'Yeah. The marriage was over. They were just dickering over the details.'

'What details?'

'Kids, dogs, house. Shh.'

Anna hushed and, jamming her hands deep in pockets devoid of warmth, watched her suspect pool flood over its banks.

An estranged wife, a new boyfriend, a custody battle; as potentially illuminating as these bits of information were, Anna did not welcome them. Like an obsessed scientist, she wanted only data that proved her theory. This new twist could indicate Brent Roxbury's death had no connection whatsoever to Frieda's. Anna had used the Roxbury incident to prove that Dierkz was murdered. If it was freak coincidence, she was back to Frieda's testimony-recanted-and the butt-print- buried. Holden, her one ally in this quest, would desert her for the seductive realm of the guilt-ridden.

A sickening possibility stirred her thoughts with an icy finger. Could it be she was dead wrong and making a world-class ass of herself? A shudder vibrated her bones. Curt's strong arm threaded between her elbow and her ribs. He snugged her up against his side and kept her there till the last clods were thrown and the mourners were allowed to escape the grave.

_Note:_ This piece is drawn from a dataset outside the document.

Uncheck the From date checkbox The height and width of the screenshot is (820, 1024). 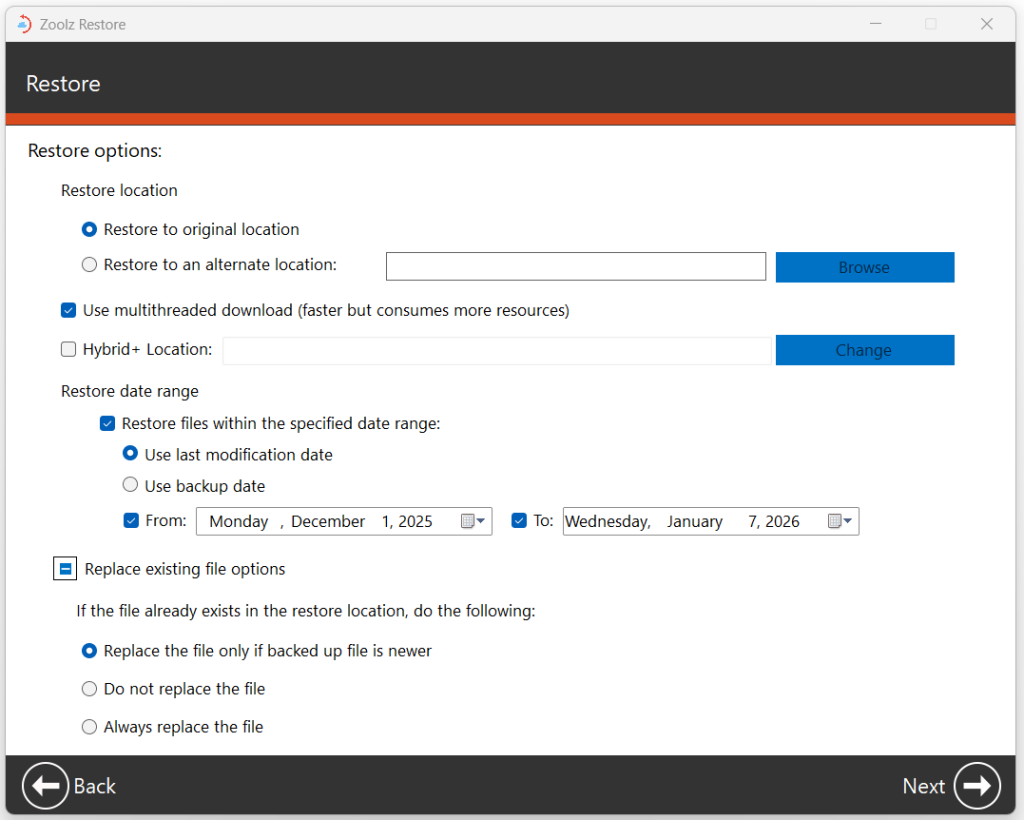131,520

'What's the matter, don't you like dead people?' he asked as they followed Peter and Zeddie back to Zeddie's rusting Volvo. 'They seem inordinately fond of you, judging by the numbers dropping at your feet.'

'I like them fine,' Anna replied distractedly. 'It just occurred to me that I might be totally mistaken about nearly everything.'

'I wouldn't have any idea what that was like,' Curt said with apparent sincerity.

'Bloody awful.'

'I love it when you talk dirty in foreign languages.'

In the car, Anna pressed Zeddie for details regarding the Roxburys' marriage.

'I thought I shot Brent,' she said. 'Don't tell me you're going to bump me in favor of his wife? I've already opened negotiations with Meryl Streep to play me in the movie.'

Anna squirmed uncomfortably in the backseat. Curt, who'd retained her arm, gave it a squeeze. 'C'mon, Zeddie,' he said. 'One teensy-weensy little murder accusation and you get all bent out of shape. Where's your sense of humor?'

To Anna's relief, both Zeddie and Dr. McCarty laughed. The cold shoulder was still there but, Anna dared hope, a shade less glacial. Caught up in the mood of generosity, Anna admitted she could have been wrong.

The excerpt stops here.